◆ **DATA FOR REVIEW**:
────────────────
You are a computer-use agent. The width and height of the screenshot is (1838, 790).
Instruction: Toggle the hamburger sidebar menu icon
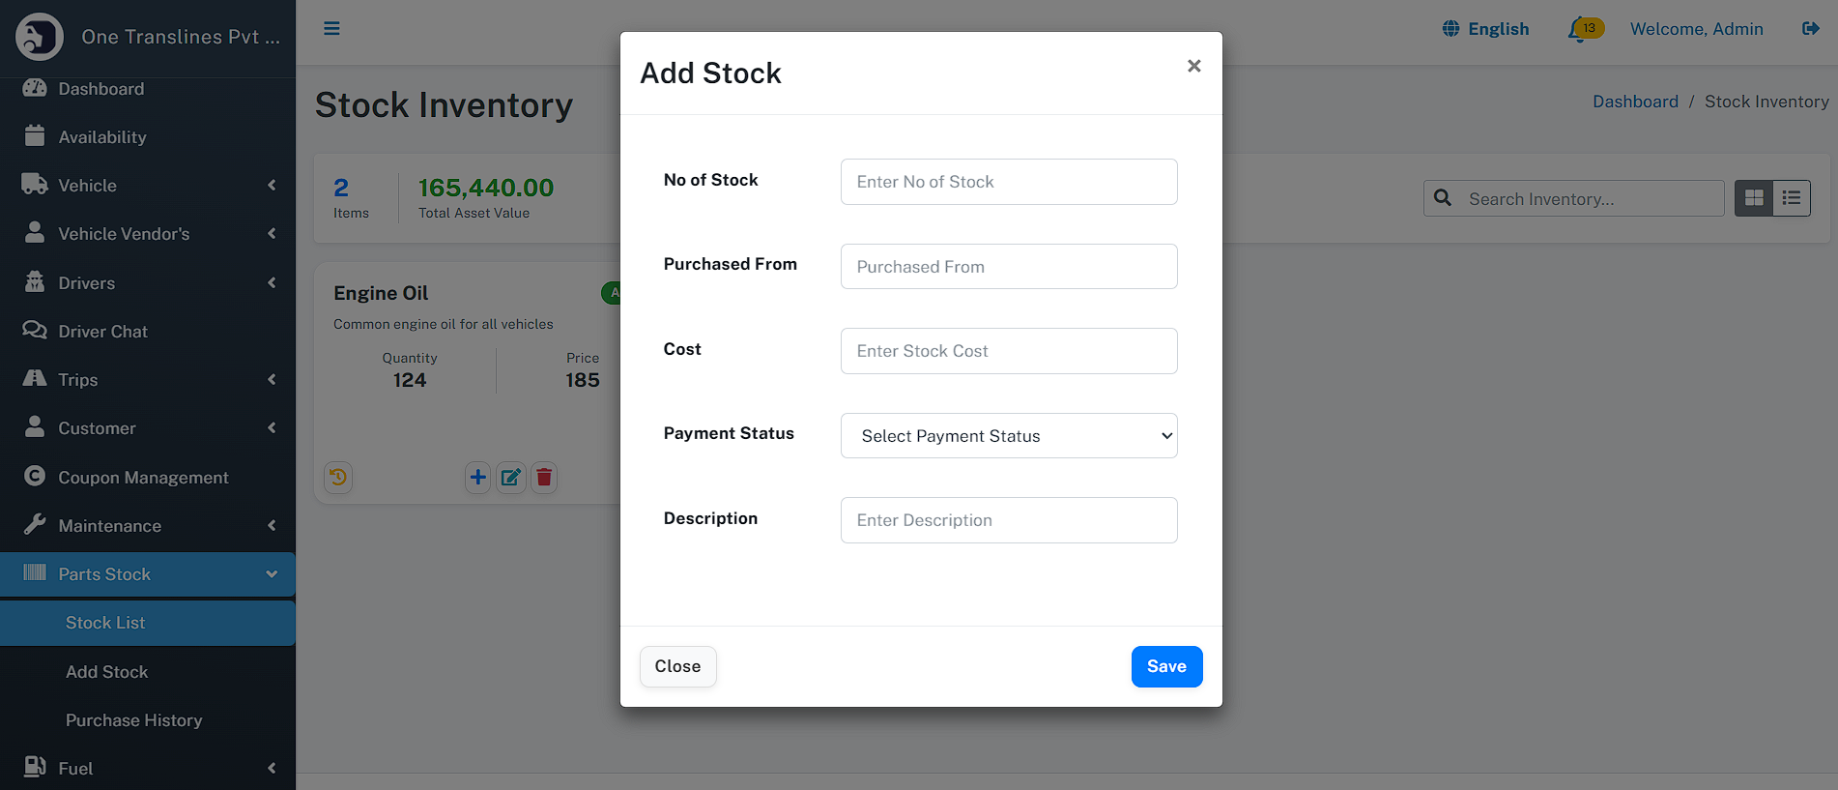pos(331,28)
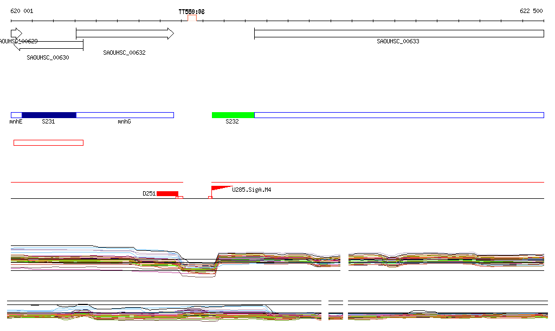Select the red D251 segment block
Image resolution: width=555 pixels, height=331 pixels.
(x=167, y=193)
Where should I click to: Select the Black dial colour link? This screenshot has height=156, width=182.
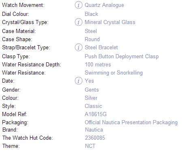(91, 14)
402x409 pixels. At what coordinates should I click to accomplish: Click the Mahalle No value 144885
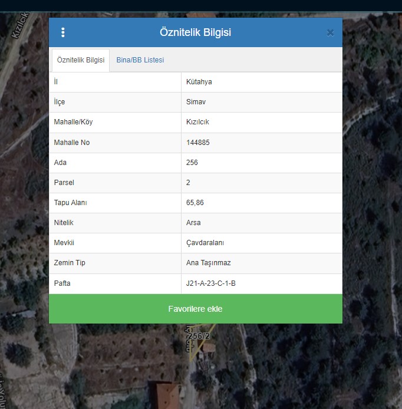click(197, 143)
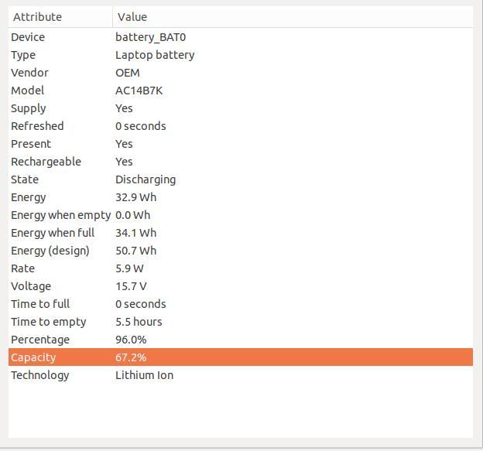Select the Supply row
This screenshot has width=483, height=451.
point(241,108)
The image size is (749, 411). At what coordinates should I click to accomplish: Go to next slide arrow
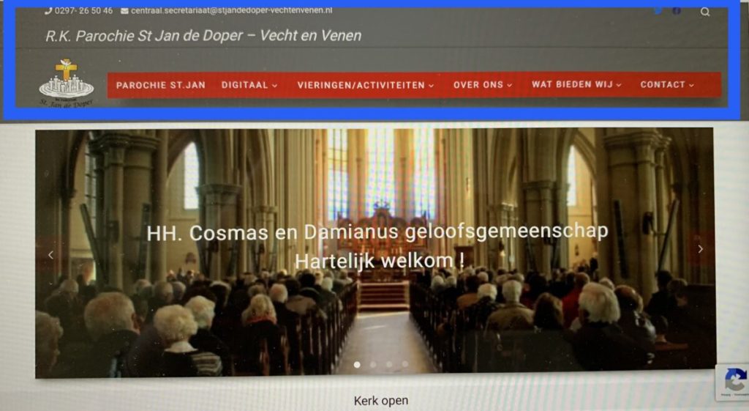coord(700,249)
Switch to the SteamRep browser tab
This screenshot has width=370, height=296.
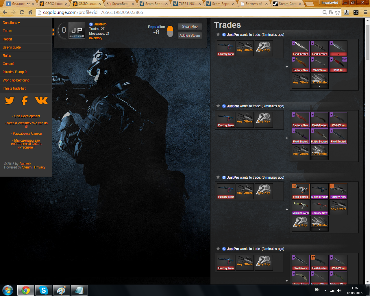[x=120, y=4]
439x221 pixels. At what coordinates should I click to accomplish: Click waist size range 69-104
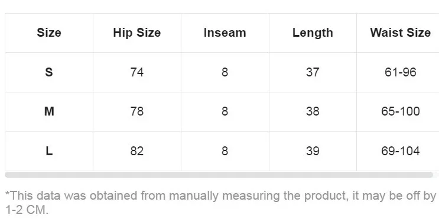click(401, 151)
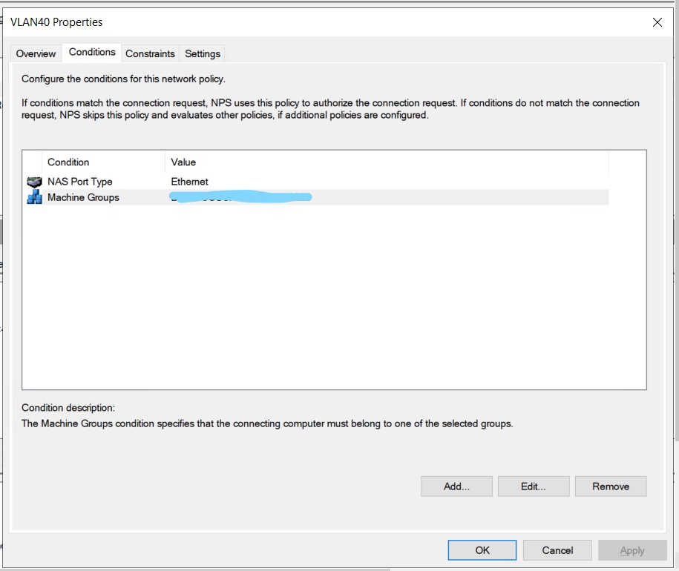679x571 pixels.
Task: Click the Machine Groups icon
Action: click(x=33, y=197)
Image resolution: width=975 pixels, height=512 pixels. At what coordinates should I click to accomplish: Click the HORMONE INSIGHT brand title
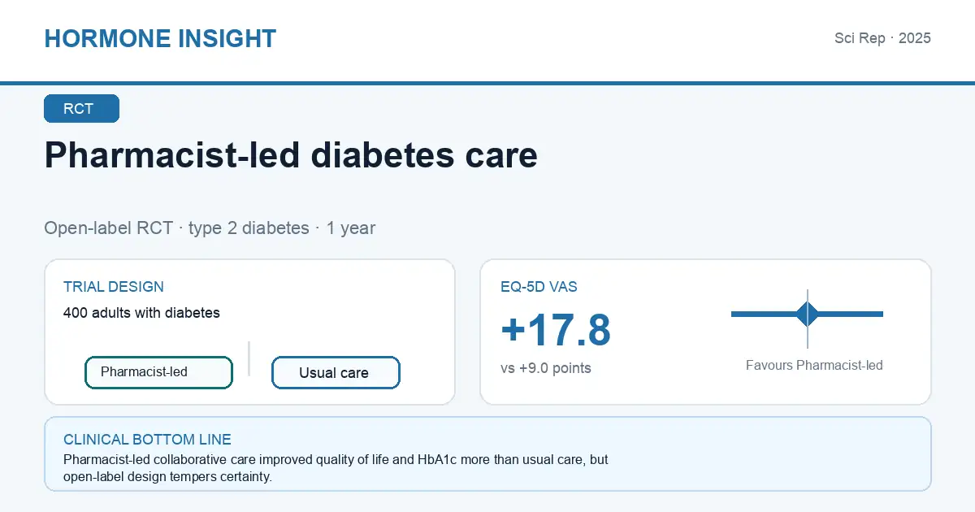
────────────────
◆ **INSTRUCTIONS TO FOLLOW**:
For the entries above, return an exact copy that omits the images.

◆ **EXERCISE RESPONSE**:
You are a computer-use agent. The width and height of the screenshot is (1838, 790).
Instruction: Toggle the hamburger sidebar menu icon
pos(331,28)
Select the red D251 segment block
Image resolution: width=555 pixels, height=331 pixels.
(x=167, y=193)
Where should I click to: Select the Black dial colour link? This screenshot has height=156, width=182.
(91, 14)
402x409 pixels. At what coordinates should I click to accomplish: Click the Mahalle No value 144885
click(197, 143)
Select the Supply row
This screenshot has width=483, height=451.
point(241,108)
The image size is (749, 411). At what coordinates should I click to accomplish: Go to next slide arrow
coord(700,249)
Switch to the SteamRep browser tab
This screenshot has width=370, height=296.
[x=120, y=4]
439x221 pixels. At what coordinates should I click to accomplish: Click waist size range 69-104
click(401, 151)
679x571 pixels.
Task: Click the Machine Groups icon
Action: click(x=33, y=197)
Image resolution: width=975 pixels, height=512 pixels. At what coordinates should I click to accomplish: Click the HORMONE INSIGHT brand title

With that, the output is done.